La líder socialdemócrata de Dinamarca, Mette Frederiksen, dijo el lunes que había acordado formar un gobierno de coalición de centro izquierda, manteniendo su poder en medio de una crisis en las relaciones con Donald Trump por Groenlandia.
El acuerdo para formar un gabinete minoritario otorga a Frederiksen un tercer mandato consecutivo como primer ministro, poniendo fin a meses de incertidumbre tras las elecciones de marzo en las que 12 partidos obtuvieron escaños en el parlamento danés.
“Fui a ver a Su Majestad el rey y anuncié que después de largas negociaciones se podría formar un gobierno”, dijo Frederiksen a los periodistas.
Su coalición centrista perdió su mayoría en la votación del 24 de marzo cuando los daneses se rebelaron por el costo de la vida, aunque el Partido Socialdemócrata fue el partido más grande en el parlamento con 38 de los 179 escaños, frente a 50.

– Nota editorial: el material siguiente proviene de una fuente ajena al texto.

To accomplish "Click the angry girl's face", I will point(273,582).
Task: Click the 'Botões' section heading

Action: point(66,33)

Después de más de dos meses de regateo, durante los cuales los socialdemócratas y los liberales de derecha intentaron liderar un nuevo gobierno, fue Fredriksen, de 48 años, quien obtuvo el apoyo necesario de los partidos en el parlamento.

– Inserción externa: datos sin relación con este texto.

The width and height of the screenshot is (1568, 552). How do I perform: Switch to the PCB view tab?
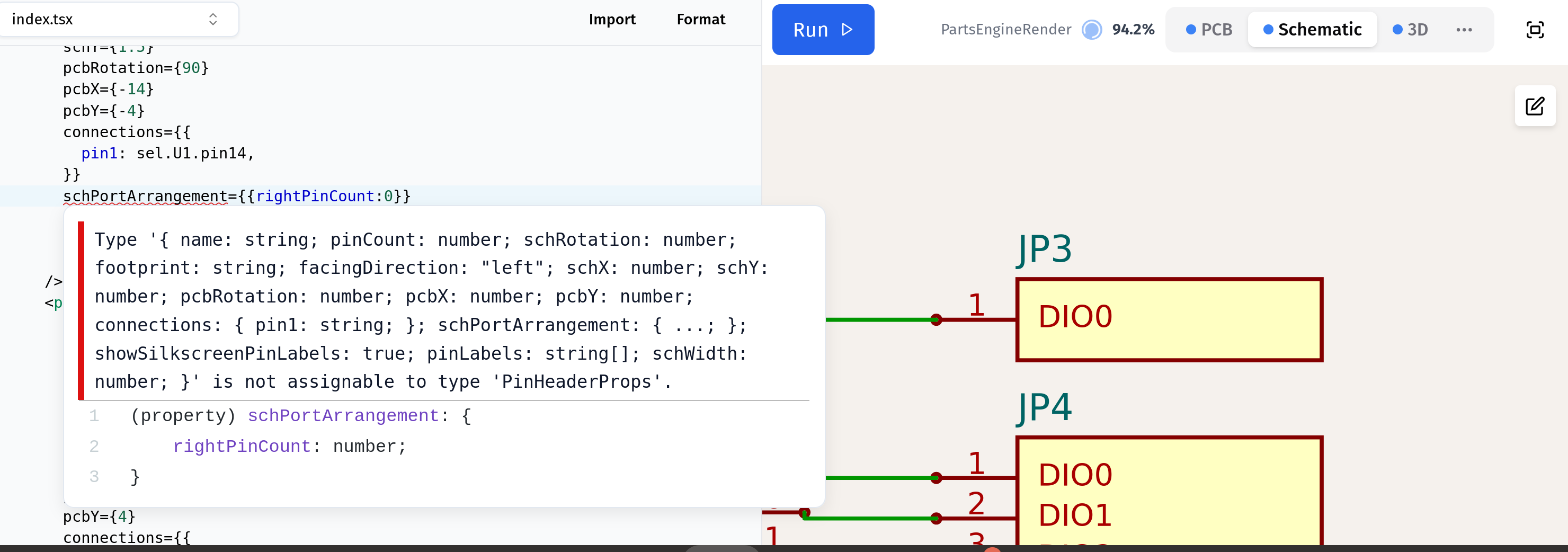[x=1209, y=30]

“Esta es una plataforma oficial para la gente de Dinamarca y para la próxima generación y para los animales”, dijo.
El bienestar animal fue uno de los principales temas debatidos durante la campaña electoral.
Las prioridades del gobierno se presentarán el martes y los ministros serán nombrados el miércoles, dijo Fredriksen.
La lista inmediata de tareas pendientes del gobierno incluye negociaciones diplomáticas sobre Groenlandia, que Trump ha amenazado con anexar, y un rápido fortalecimiento del ejército de Dinamarca a medida que la seguridad en Europa se deteriora en medio de la guerra de Rusia en Ucrania.
Además de los socialdemócratas, el nuevo gobierno estará formado por los socialliberales, la izquierda verde y los centristas moderados, que dependerán principalmente de la coalición de extrema izquierda Rojo-Verde para obtener una mayoría parlamentaria, aunque también puede buscar el apoyo de otros partidos en votaciones separadas.
El nuevo gobierno marca un giro hacia la izquierda para Frederiksen, quien en los últimos cuatro años ha liderado una coalición inusual en la división izquierda-derecha con sus socialdemócratas, moderados y liberales.